Alimentation 27 février 2024

Des hubs émergent pour faciliter la mise en marché régionale

« C’est le morceau de casse-tête qui manquait dans le système », dit Monique Talissé, copropriétaire des Jardins Talissé à Sainte-Marguerite, en Montérégie. À l’automne 2023, la productrice maraîchère a participé, avec cinq autres fermes, à un projet pilote de hub alimentaire dans la MRC de Roussillon. « Ça nous a aidés à vendre nos surplus. Autrement, on perdait beaucoup. On est des producteurs, on n’a pas le temps d’appeler [des clients] et de livrer partout », dit la propriétaire d’un verger maraîcher de 13 hectares, qui vend généralement ses produits à son kiosque fermier. 

Le système était simple : il lui suffisait d’indiquer à une plateforme de mise en marché quels aliments elle souhaitait destiner à la vente aux organisations publiques et privées de sa région. Un camion dépêché par la MRC était ensuite chargé de faire une tournée des agriculteurs du secteur pour ensuite livrer les produits aux clients qui les avaient commandés via cette même plateforme. 

Les sites de mise en marché sont l’un des nombreux services que l’on retrouve au sein des pôles logistiques régionaux en alimentation, souvent appelés hubs. De plus en plus populaires – 46 % des 50 qui sont dénombrés au Québec ont vu le jour il y a moins de cinq ans – les hubs créés ces derniers temps tablent sur la vente de produits locaux aux organisations, privées comme publiques. 

Frédéric Paré

Cette croissance a été favorisée par l’adoption de la Stratégie nationale d’achat d’aliments québécois, en 2020. L’actuelle révision des plans de développement de la zone agricole (PDZA) par les différentes MRC, a aussi aidé à cette progression. « Les hubs nous permettent de mettre en œuvre les PDZA », dit Frédéric Paré, conseiller au développement agroalimentaire de la MRC de Roussillon. Pour sa part, Patrick Mundler, professeur en développement rural au Département d’économie agroalimentaire de l’Université Laval, estime que les hubs permettent aux agriculteurs d’atteindre des marchés qui n’étaient pas accessibles auparavant. Ils offrent également la possibilité d’écouler sur le marché des stocks de catégorie B, qui seront transformés et qui n’auraient pas trouvé preneurs autrement.

Grâce au système Arrivage, au lieu d’être laissés aux champs, les aliments de catégorie B peuvent trouver preneurs auprès d’organisations qui les transformeront. Photo : Gracieuseté d’Arrivage

L’actuelle précarité financière des agriculteurs est un autre facteur ayant contribué à cette effervescence. Ramzy Kassouf, des Jardins Carya, fait partie des quatre agriculteurs de l’ouest de l’île de Montréal qui ont lancé l’organisme sans but lucratif L’aube, pôle nourricier, précurseur dans les hubs au Québec. « Je suis agriculteur depuis 15 ans. On a tout essayé, et pour moi, c’est le modèle idéal, rapporte-t-il. Le fait de mutualiser réduit les coûts des ressources, et les marges restent dans les poches des agriculteurs au lieu d’aller dans la chaîne de distribution. »

Entrées de pointage de mots et d'éléments:
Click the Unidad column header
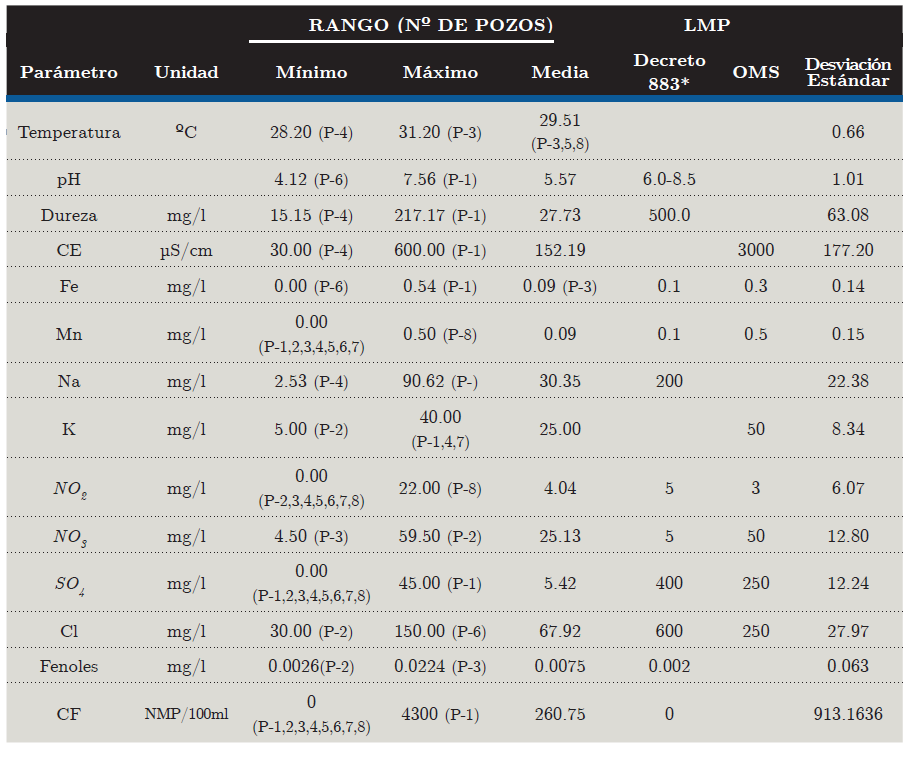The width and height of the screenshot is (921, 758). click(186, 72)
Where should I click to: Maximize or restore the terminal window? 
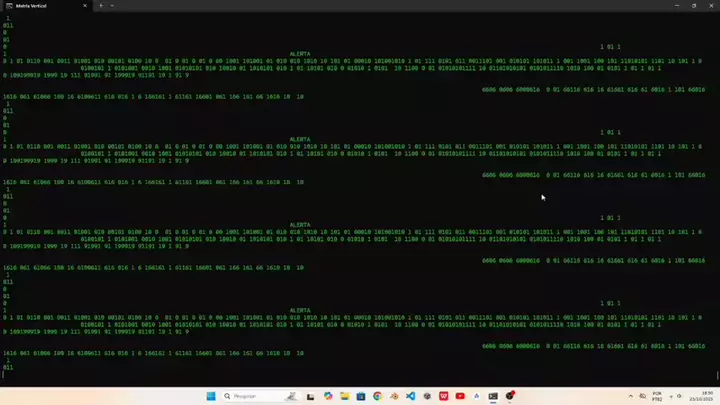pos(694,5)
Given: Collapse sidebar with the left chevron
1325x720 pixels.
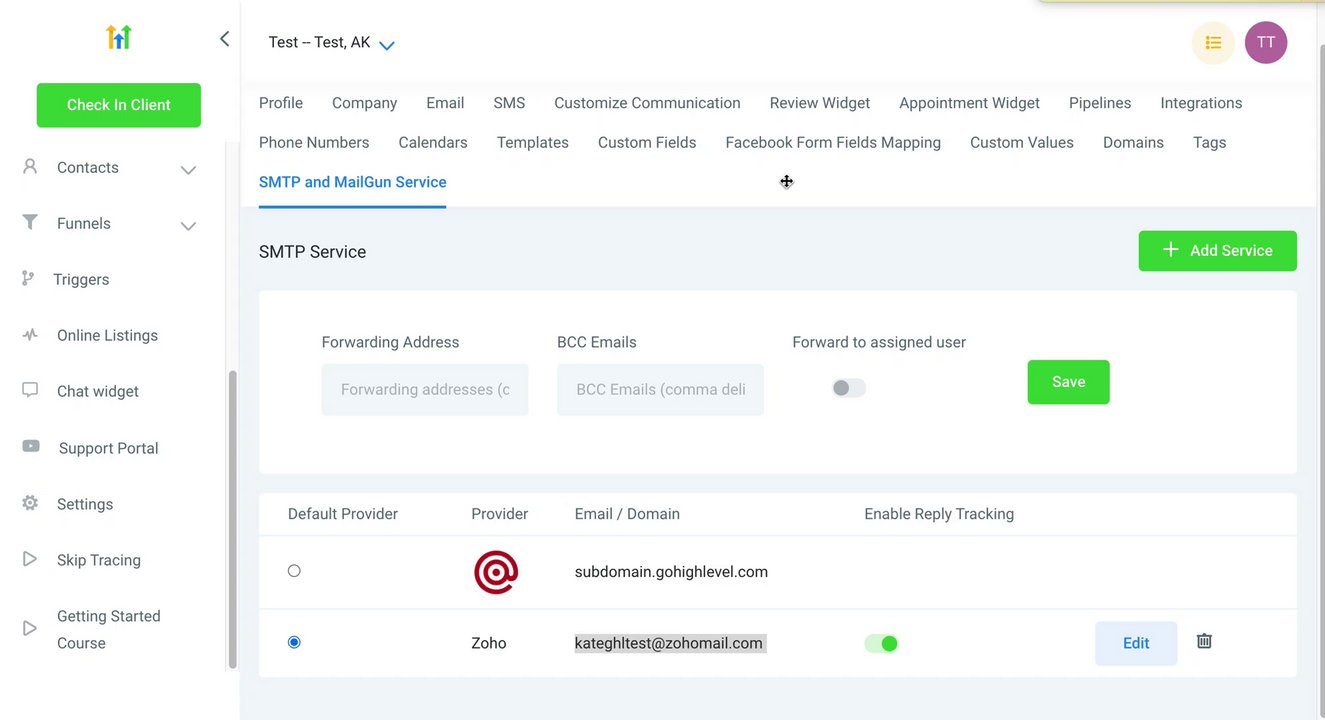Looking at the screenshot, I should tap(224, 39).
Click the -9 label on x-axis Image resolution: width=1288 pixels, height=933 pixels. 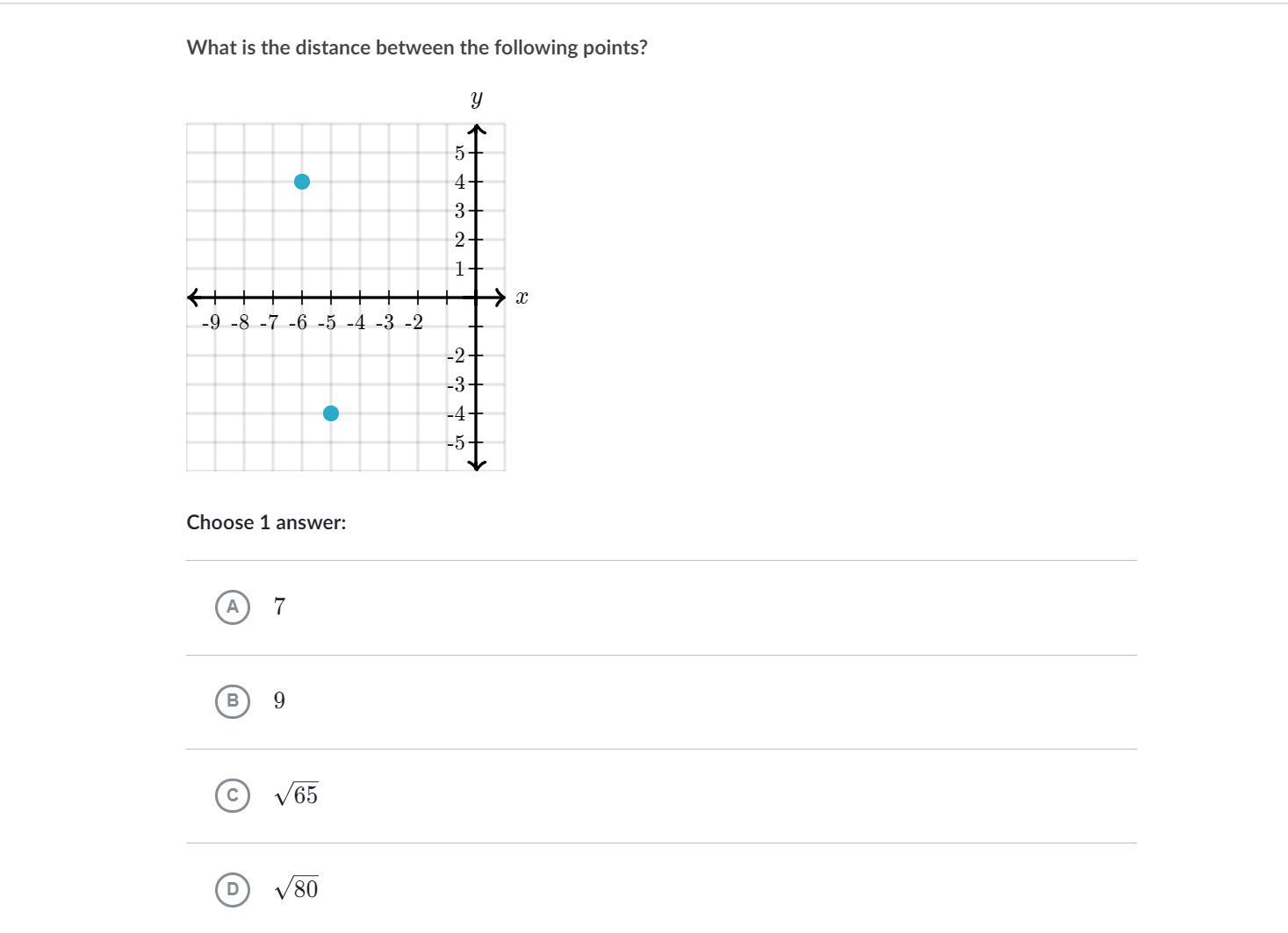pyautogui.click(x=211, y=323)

TÂCHES À RÉALISER:
- A) Pouvez-vous présenter en tableau Markdown les lignes des rangées, du début des rangées jusqu'à la ligne contenant « Looking at the », incluse ? Utilisez les colonnes « Numéro » et « Ligne de rangée », sans les lignes vides ni les images.
- B) Pourriez-vous prolonger l'article sur les hubs alimentaires régionaux au Québec à partir de sa dernière phrase ?

RÉPONSES DANS L'ORDRE:
- A)
| Numéro | Ligne de rangée |
|---|---|
| 1 | Click the Unidad column header |
| 2 | The width and height of the screenshot is (921, 758). click(186, 72) |
| 3 | Where should I click to: Maximize or restore the terminal window?  |
| 4 | pos(694,5) |
| 5 | Given: Collapse sidebar with the left chevron |
| 6 | 1325x720 pixels. |
| 7 | Looking at the screenshot, I should tap(224, 39). |

- B)
Dépendance aux subventions

Élodie Morandi

Le hic, c’est que les projets actuels, au stade de pilotes, sont développés grâce à des subventions. Le défi des prochaines années sera de trouver une manière d’en assurer la pérennité.  En 2022, le Conseil régional de l’environnement de Laval (CRE) a déployé un hub pilote avec la plateforme Web Arrivage. Mais il n’a pas pu être reconduit en 2023, faute de financement. « Ce fut une réussite, et [le programme] est redemandé par les acheteurs et les producteurs », dit Elodie Morandini, directrice générale du CRE de Laval, qui cherche une manière de pouvoir le renouveler, et même l’élargir.

À ce sujet, le ministère de l’Agriculture, des Pêcheries et de l’Alimentation du Québec (MAPAQ) se dit en train d’évaluer la manière de soutenir de tels projets.  À L’aube, on explore aussi différentes avenues de financement, notamment les services aux entreprises privées. 

Pour Frédéric Paré, de la MRC de Roussillon, les hubs permettent de forger de nouveaux liens. « Il faut créer une relation de confiance entre des gens qui ne se connaissaient pas. Ça se bâtit une ferme à la fois », dit celui qui se dit bien conscient que l’importation et les grands distributeurs continueront d’exister. « On ne vit pas sur un nuage. [Mais avec les hubs], on est à l’envers de la logique avec laquelle on s’est développés depuis les années 50-60. Notre objectif est de s’humaniser, de se solidariser et de se territorialiser. »  

Le Collectif récolte a organisé une journée de renforcement des pôles logistiques agroalimentaires, le 13 février, où les différents acteurs du milieu étaient conviés à des ateliers et présentations. Photo : Sophie Lachapelle

Une masse critique nécessaire

Le déploiement à plus large échelle fait partie, selon plusieurs, des éléments clés du succès des hubs alimentaires. « Ça prend une masse critique [de ventes] pour pouvoir se professionnaliser et répartir les frais », estime le producteur Ramzy Kassouf.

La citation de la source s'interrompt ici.